(Kurikulum) Sastra 3

FILE Pdf buku Panduan Penggunaan Rekomendasi Buku Sastra sudah terlanjur menyebar ke mana-mana dan menimbulkan kontroversi di banyak kalangan. Perdebatan pemilihan buku kanon yang masuk rekomendasi semakin meluas. Ada yang mempertanyakan mengapa novel Cintaku di Kampus Biru karya Ashadi Siregar, Karmila karya Marga T, Arini Masih Ada Kereta yang Akan Lewat karya Mira W, Balada Si Roy (Gola Gong), Lupus (Hilman Hariwijaya) dll terpilih untuk jenjang SMA? Padahal nyata-nyata novel-novel tersebut bermuatan populer.

Lalu apa bedanya dengan karya-karya populer lainnya seperti karya-karya Titi Said, Eddy D Iskandar, Ika Natasha, Illana Tan, JS Khairen, atau bahkan Fredy S? Karya yang direkomendasikan untuk siswa SMA semestinya bukan lagi karya populer yang saat membacanya tidak memerlukan tingkat pemahaman yang rumit karena siswa SMA sudah diajari bagaimana ilmu analisa, logika, metafora, dll.

Pertanyaan juga muncul ketika beberapa karya kurator banyak yang masuk dalam daftar. Untuk yang ini, saya bisa memahami karena, misalnya, ketika Eka Kurniawan menjadi kurator sementara karyanya seperti Cantik Itu Luka tidak masuk dalam daftar, juga tidak fair. Walau bagaimana pun, Eka adalah wajah Indonesia di dunia sastra dunia. Karya-karyanya sudah banyak diterjemahkan dalam berbagai bahasa penting di dunia. Begitu juga dengan sastrawan Betawi, Zen Hae, misalnya yang juga seorang kurator, yang bukunya juga masuk dalam daftar. Nama kurator lain yang bukunya masuk daftar adalah Triyanto Triwikromo (Surga Sungsang), Dewi Kharisma Michellia (Surat Panjang tentang Jarak Kita yang Jutaan Tahun Cahaya), Felik K Nesi (Orang-Orang Oetimu), dan beberapa nama lagi.

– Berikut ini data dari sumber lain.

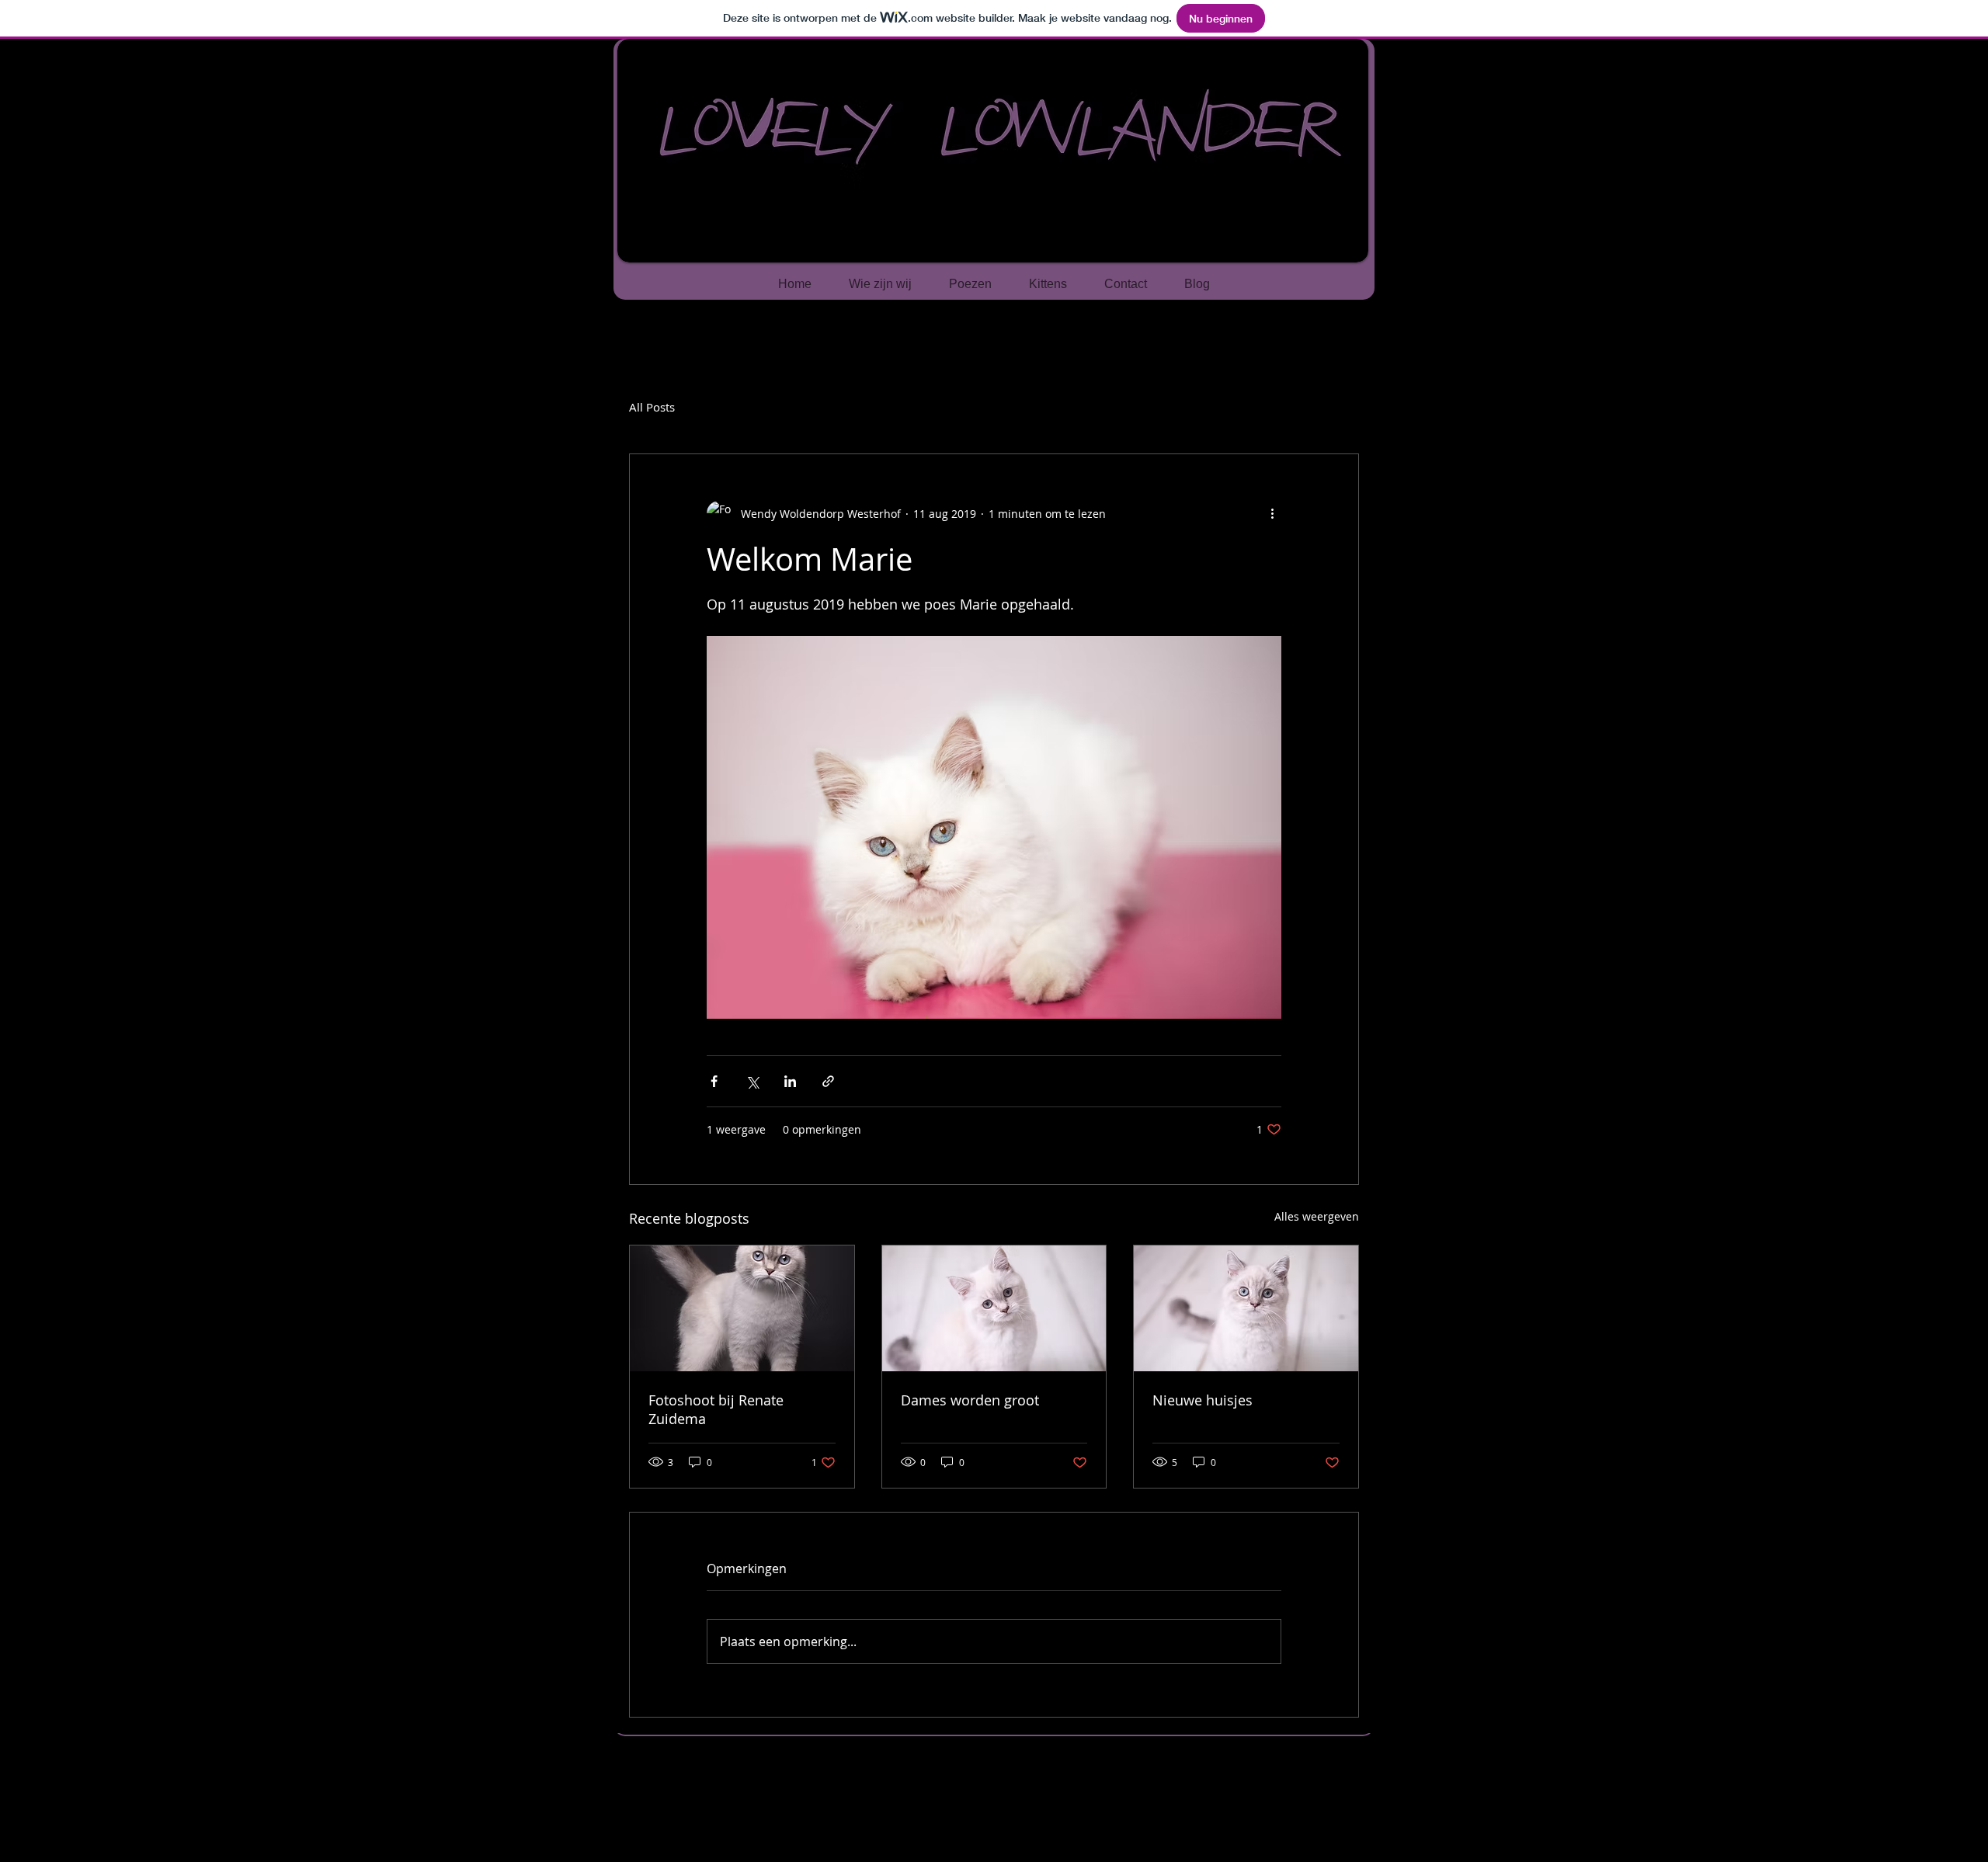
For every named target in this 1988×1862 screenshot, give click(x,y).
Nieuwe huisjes (1202, 1400)
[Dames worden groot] (994, 1308)
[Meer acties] (1272, 513)
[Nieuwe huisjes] (1246, 1308)
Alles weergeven (1316, 1216)
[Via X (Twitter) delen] (752, 1081)
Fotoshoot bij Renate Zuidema (716, 1409)
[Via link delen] (828, 1081)
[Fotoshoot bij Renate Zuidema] (742, 1308)
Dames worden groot (970, 1400)
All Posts (652, 407)
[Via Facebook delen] (714, 1081)
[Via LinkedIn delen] (790, 1081)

Ada juga yang mempertanyakan, karya istri atau suami dari orang yang namanya masuk dalam kurator, seperti Gadis Kretek (Ratih Kumala –istri Eka Kurniawan), atau karya Hamdi Salad yang merupakan suami dari Abidah El-Khaileqy. Ini juga debatebel karena karya-karya mereka secara umum dianggap pantas masuk ke dalam daftar tersebut.

- Advertisement -

Sebuah “protes” disampaikan oleh penyair asal Payakumbuh, Sumatra Barat (Sumbar), Iyut Fitra, di media sosial. Dia mempertanyakan mengapa buku-bukunya yang pernah memenangkan penghargaan dari Badan Bahasa maupun Hari Puisi Indonesia, tidak masuk dalam daftar tersebut. Jika sebuah buku sudah dianggap terbaik oleh Badan Bahasa –yang merupakan stakeholder dari Kemendikbud—alasan apa buku tersebut ditinggalkan. Dan banyak buku yang mendapat penghargaan dari Badan Bahasa atau lembaga lain di bawah Kemendikbud yang tidak direkomendasikan oleh kurator.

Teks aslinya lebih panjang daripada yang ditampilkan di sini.